> **TRY IT**: Wherever the line that contains "The height and width of the screenshot is (600, 1000)." falls, repeat it and the lines after it exactly until the records end, without any pictures.

> **DATA IN THIS EXERCISE**:
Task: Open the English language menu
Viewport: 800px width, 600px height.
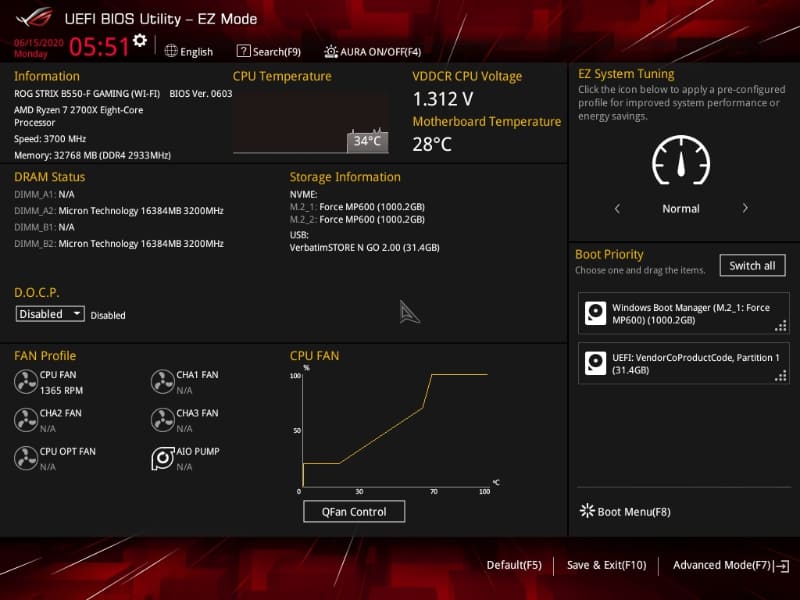Action: point(188,51)
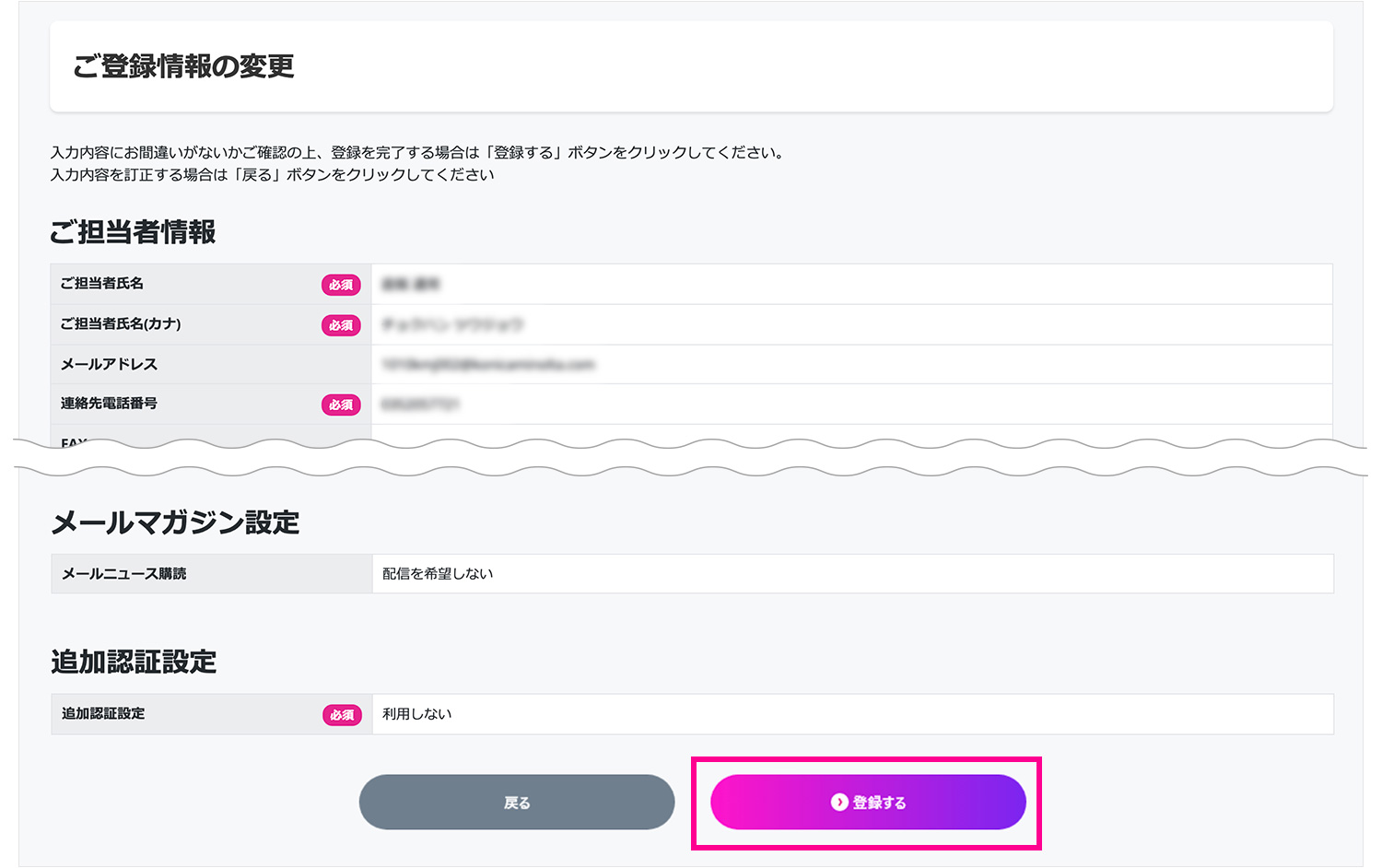Viewport: 1382px width, 868px height.
Task: Click the blurred email address value
Action: (488, 365)
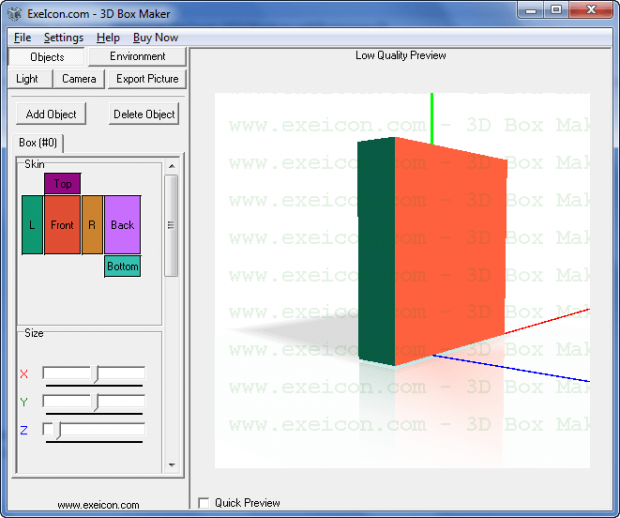The height and width of the screenshot is (518, 620).
Task: Switch to the Light tab
Action: pos(27,78)
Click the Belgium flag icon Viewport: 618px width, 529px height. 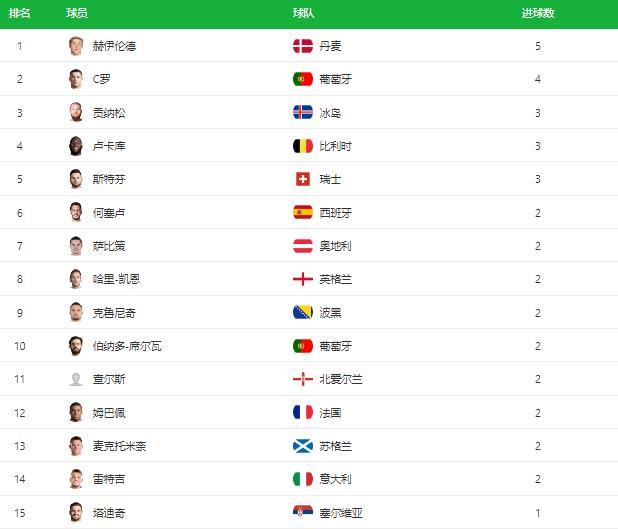303,146
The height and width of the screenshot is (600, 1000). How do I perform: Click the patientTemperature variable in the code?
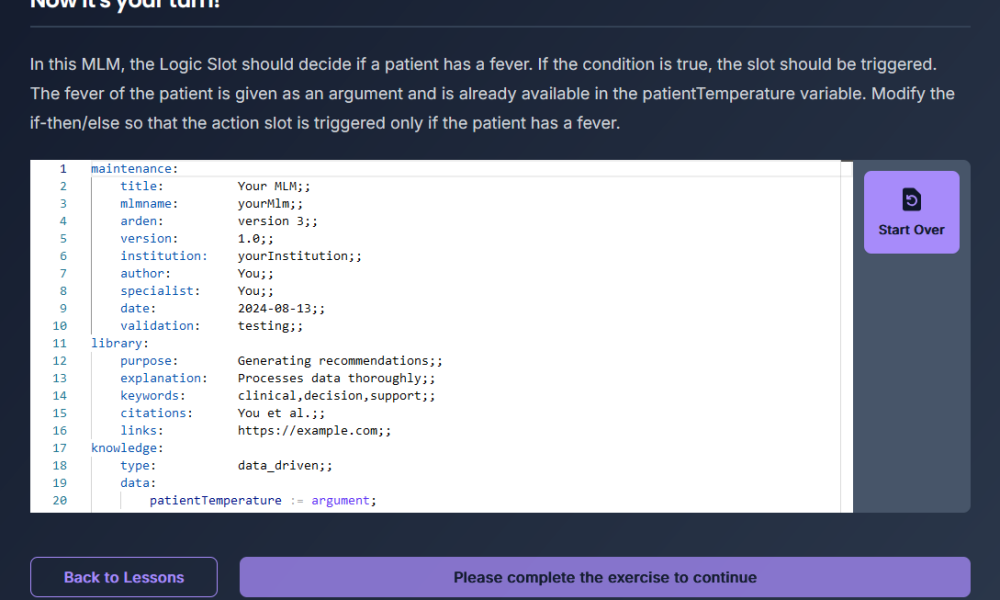tap(215, 500)
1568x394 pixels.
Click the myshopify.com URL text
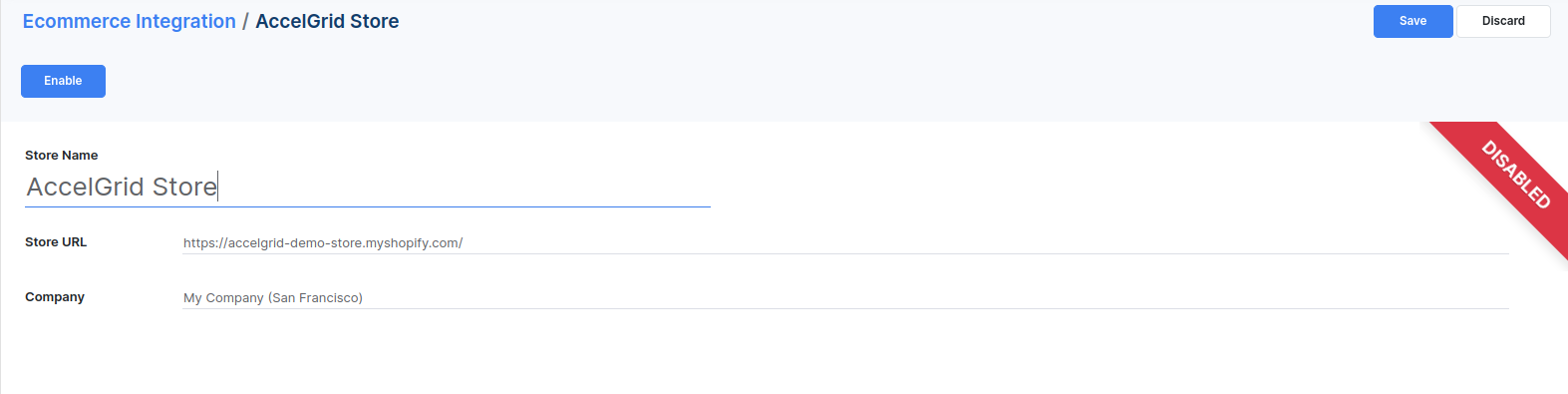point(323,242)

> **PROBLEM SOLUTION**:
The height and width of the screenshot is (600, 1000). How do I perform: Click the patientTemperature variable in the code?
tap(215, 500)
1568x394 pixels.
Click the myshopify.com URL text
point(323,242)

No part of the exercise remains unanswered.